> [PROBLEM]: When you respond, restate each record exactly as it is given.

> [Collected data]:
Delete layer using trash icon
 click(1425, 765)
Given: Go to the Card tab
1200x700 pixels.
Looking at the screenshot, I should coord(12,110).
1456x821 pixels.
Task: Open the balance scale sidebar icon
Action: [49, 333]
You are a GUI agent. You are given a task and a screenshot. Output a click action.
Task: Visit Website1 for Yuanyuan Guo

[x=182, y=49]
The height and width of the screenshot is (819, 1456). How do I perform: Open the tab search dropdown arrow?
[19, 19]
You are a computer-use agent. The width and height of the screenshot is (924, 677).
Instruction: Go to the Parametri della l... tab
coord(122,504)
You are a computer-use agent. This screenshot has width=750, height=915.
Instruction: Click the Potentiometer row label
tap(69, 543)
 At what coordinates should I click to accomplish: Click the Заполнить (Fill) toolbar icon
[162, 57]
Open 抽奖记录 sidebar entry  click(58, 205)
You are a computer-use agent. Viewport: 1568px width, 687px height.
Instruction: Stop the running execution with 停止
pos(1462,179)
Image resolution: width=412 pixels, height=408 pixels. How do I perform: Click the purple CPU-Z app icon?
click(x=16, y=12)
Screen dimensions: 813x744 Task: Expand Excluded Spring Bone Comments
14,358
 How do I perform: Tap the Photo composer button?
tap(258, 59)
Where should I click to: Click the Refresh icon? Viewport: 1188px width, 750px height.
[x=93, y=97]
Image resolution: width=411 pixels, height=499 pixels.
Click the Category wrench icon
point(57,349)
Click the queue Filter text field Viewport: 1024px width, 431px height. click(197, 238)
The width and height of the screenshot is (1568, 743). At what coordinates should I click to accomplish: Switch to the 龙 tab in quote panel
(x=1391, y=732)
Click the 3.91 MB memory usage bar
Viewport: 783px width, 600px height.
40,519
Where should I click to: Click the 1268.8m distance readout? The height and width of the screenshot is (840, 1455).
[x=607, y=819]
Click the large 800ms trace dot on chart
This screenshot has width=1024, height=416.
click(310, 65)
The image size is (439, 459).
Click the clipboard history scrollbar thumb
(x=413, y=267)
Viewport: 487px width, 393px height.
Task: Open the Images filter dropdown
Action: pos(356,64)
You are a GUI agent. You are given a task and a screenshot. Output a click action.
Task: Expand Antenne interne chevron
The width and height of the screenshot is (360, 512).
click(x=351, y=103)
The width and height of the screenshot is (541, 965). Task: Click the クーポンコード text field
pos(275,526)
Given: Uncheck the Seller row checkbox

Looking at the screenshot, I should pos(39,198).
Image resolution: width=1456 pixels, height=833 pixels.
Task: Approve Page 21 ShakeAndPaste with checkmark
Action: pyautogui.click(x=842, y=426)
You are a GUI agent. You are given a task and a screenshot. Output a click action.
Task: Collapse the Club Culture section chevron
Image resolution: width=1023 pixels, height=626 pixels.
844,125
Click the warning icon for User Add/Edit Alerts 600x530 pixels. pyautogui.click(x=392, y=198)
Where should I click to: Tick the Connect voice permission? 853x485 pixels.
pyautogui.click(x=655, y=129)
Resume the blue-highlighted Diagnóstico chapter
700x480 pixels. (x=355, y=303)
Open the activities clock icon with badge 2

> [EXERCISE SOLUTION]:
Delete layer using trash icon
 click(1425, 765)
Given: Go to the Card tab
1200x700 pixels.
Looking at the screenshot, I should coord(12,110).
1456x821 pixels.
Task: Open the balance scale sidebar icon
Action: [49, 333]
You are a GUI agent. You are given a task and a screenshot. Output a click action.
Task: Visit Website1 for Yuanyuan Guo

[x=182, y=49]
The height and width of the screenshot is (819, 1456). How do I perform: Open the tab search dropdown arrow?
[19, 19]
You are a computer-use agent. The width and height of the screenshot is (924, 677).
Instruction: Go to the Parametri della l... tab
coord(122,504)
You are a computer-use agent. This screenshot has width=750, height=915.
Instruction: Click the Potentiometer row label
tap(69, 543)
 At what coordinates should I click to accomplish: Click the Заполнить (Fill) toolbar icon
[162, 57]
Open 抽奖记录 sidebar entry  click(58, 205)
You are a computer-use agent. Viewport: 1568px width, 687px height.
Instruction: Stop the running execution with 停止
pos(1462,179)
Image resolution: width=412 pixels, height=408 pixels. How do I perform: Click the purple CPU-Z app icon?
click(x=16, y=12)
Screen dimensions: 813x744 Task: Expand Excluded Spring Bone Comments
14,358
 How do I perform: Tap the Photo composer button?
tap(258, 59)
Where should I click to: Click the Refresh icon? Viewport: 1188px width, 750px height.
[x=93, y=97]
Image resolution: width=411 pixels, height=499 pixels.
Click the Category wrench icon
point(57,349)
Click the queue Filter text field Viewport: 1024px width, 431px height. click(197, 238)
The width and height of the screenshot is (1568, 743). At what coordinates should I click to accomplish: Switch to the 龙 tab in quote panel
(x=1391, y=732)
Click the 3.91 MB memory usage bar
Viewport: 783px width, 600px height.
40,519
Where should I click to: Click the 1268.8m distance readout? The height and width of the screenshot is (840, 1455).
[x=607, y=819]
Click the large 800ms trace dot on chart
This screenshot has width=1024, height=416.
click(310, 65)
The image size is (439, 459).
Click the clipboard history scrollbar thumb
(x=413, y=267)
Viewport: 487px width, 393px height.
Task: Open the Images filter dropdown
Action: pos(356,64)
You are a GUI agent. You are given a task and a screenshot. Output a click action.
Task: Expand Antenne interne chevron
The width and height of the screenshot is (360, 512).
click(x=351, y=103)
The width and height of the screenshot is (541, 965). Task: Click the クーポンコード text field
pos(275,526)
Given: Uncheck the Seller row checkbox

Looking at the screenshot, I should pos(39,198).
Image resolution: width=1456 pixels, height=833 pixels.
Task: Approve Page 21 ShakeAndPaste with checkmark
Action: pyautogui.click(x=842, y=426)
You are a GUI agent. You are given a task and a screenshot. Output a click action.
Task: Collapse the Club Culture section chevron
Image resolution: width=1023 pixels, height=626 pixels.
844,125
Click the warning icon for User Add/Edit Alerts 600x530 pixels. pyautogui.click(x=392, y=198)
Where should I click to: Tick the Connect voice permission? 853x485 pixels.
pyautogui.click(x=655, y=129)
Resume the blue-highlighted Diagnóstico chapter
700x480 pixels. (x=355, y=303)
Open the activities clock icon with badge 2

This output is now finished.